Is opposition to same sex marriage bigoted?

Let me explain my evolution:

When I was a kid, I was taught that gays were bad. Not by my parents, but other kids in the schoolyard. If you grew up in the 80s, “faggot” was a common epithet and anything you said could be used against you to prove that indeed, you were gay. The first oh, five gay people I ever actually met were guys in their 40s trying to get me to come to their house and oh by the way, they had toys for me to play with. Of course, now I know those weren’t gays, but pedophiles, but when you’ve heard gays are bad and the only men you’ve ever seen hitting on boys are pedophiles, you start to associate the two.

So, fast forward to me being 18 and entering the work world, and I met my first “out” gay man. And he was normal! So just like that, I didn’t have a problem with gay people anymore. I think that worked for a lot of people. In an age where most gays were closted, they were easy to hate. Hard to hate people who are your friends, co-workers, and relatives. So this was 1992.

Around 1996, I started hearing about the idea of same sex marriage. My attitude was, “That’s a strange idea.”

Then in 2001, I read Andrew Sullivan’s “The Conservative Case for Gay Marriage” and I was persuaded.

One further comment: I think there are at least four somewhat distinct kinds of statements/beliefs we refer to as bigoted:

(a)“I don’t like black people”
(b)“Black people are inferior”
©"Black people should have fewer rights than white people"
(d)“Relationships between black people and white people should be legally restricted” (this could include interracial marriage, but also people who just think that white people and black people are happier living apart from each other)
I’m happy to refer to any of those statements as “bigoted”, but I think they’re all somewhat distinct flavors of bigotry, and while they are correlated with each other, the correlation is not perfect. Some people are probably (a) without being (b), and vice versa, etc.

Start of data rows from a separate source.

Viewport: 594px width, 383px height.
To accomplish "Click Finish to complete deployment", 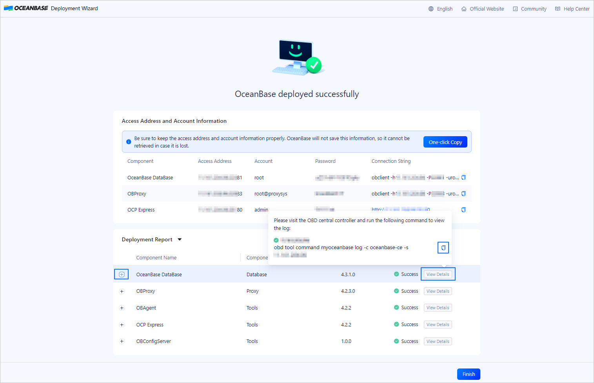I will 469,374.
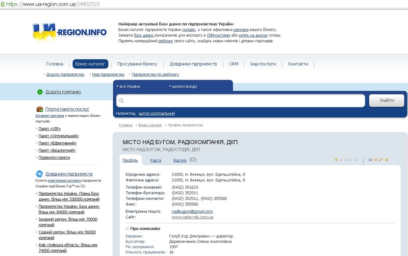
Task: Click the pencil edit icon in the profile header
Action: 381,160
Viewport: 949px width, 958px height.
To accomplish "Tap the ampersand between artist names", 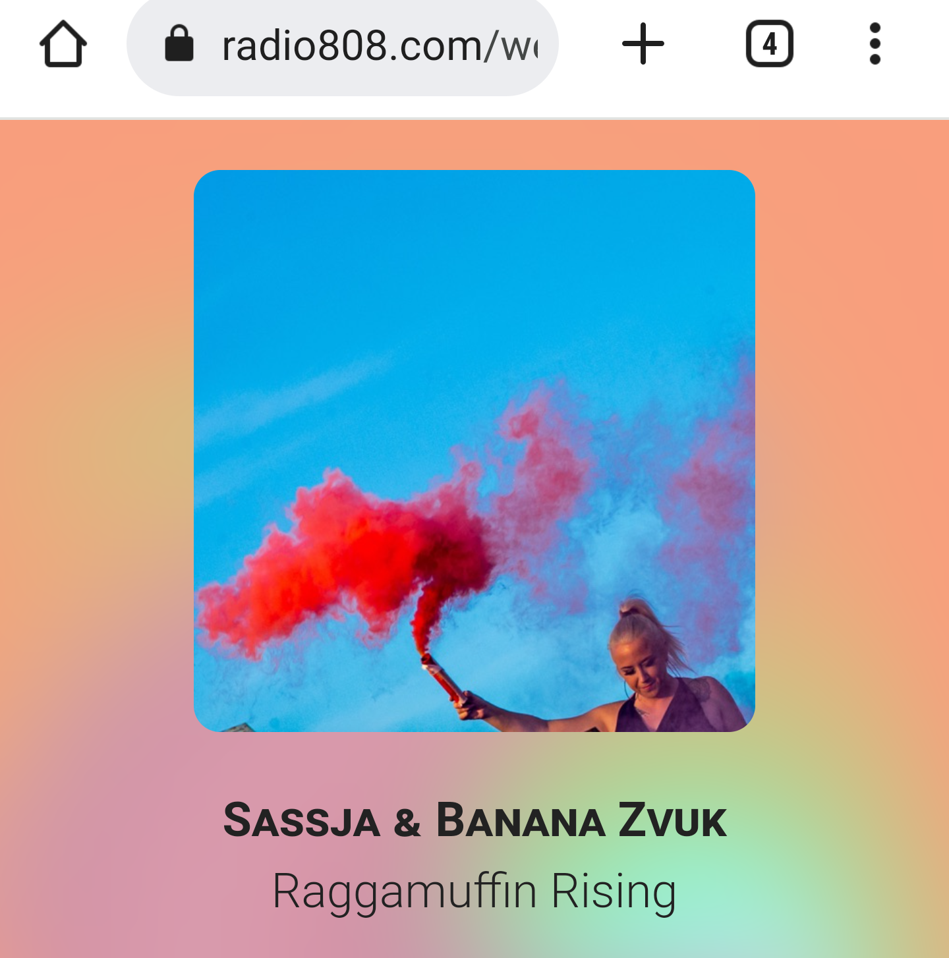I will (x=407, y=822).
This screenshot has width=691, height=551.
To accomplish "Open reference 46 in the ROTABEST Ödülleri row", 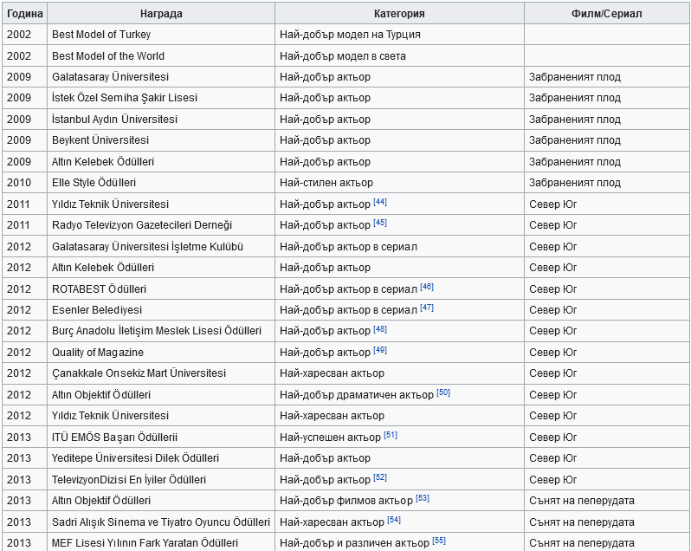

Relevant to the current discussion, I think most people who believe (d) with respect to gays also believe (a) and (b). But I think the position is bigoted in any case. It’s just MORE bigoted when it comes along with (a) and (b) than when it doesn’t.

If someone wants to kill me, I will certainly try to defend myself, but I won’t automatically just to the conclusion that the motive for his attack was hatred.

I couldn’t select either poll option. It certainly can be, and usually is, bigoted.

But I have known genuinely loving, inclusive, non-bigoted people who have struggled to reconcile what they were taught about their religion with their own experience of knowing gay individuals and couples. Eventually, in my experience, love wins out and they are able to reconcile the conflict in their minds and support SSM. Sometimes that journey takes a while - for me it took nearly a decade. I wouldn’t call those people bigoted; it’s exactly because their not bigoted that they experience the inner conflict.

Except people don’t seem to have any trouble at all disregarding other religious proscriptions when they want to.

Yes, bigoted. Of course, I might be a little biased on this question, I admit.

My point is that it doesn’t matter. Hatred is not relevant to outcomes; it’s only relevant to legal sentencing sometimes, as a show of immense mercy on the part of our criminal justice system.

Irrational belief systems aren’t a free ticket out of Bigotry Nation.

And you know who else had an irrational belief system, and was homophobic.

Even though I support SSM I actually said no. I think there are legitimate reasons to oppose it.

I think a good compromise would be to officially rename all marriages in the legal sense “civil unions” and make the term marriage legally obsolete.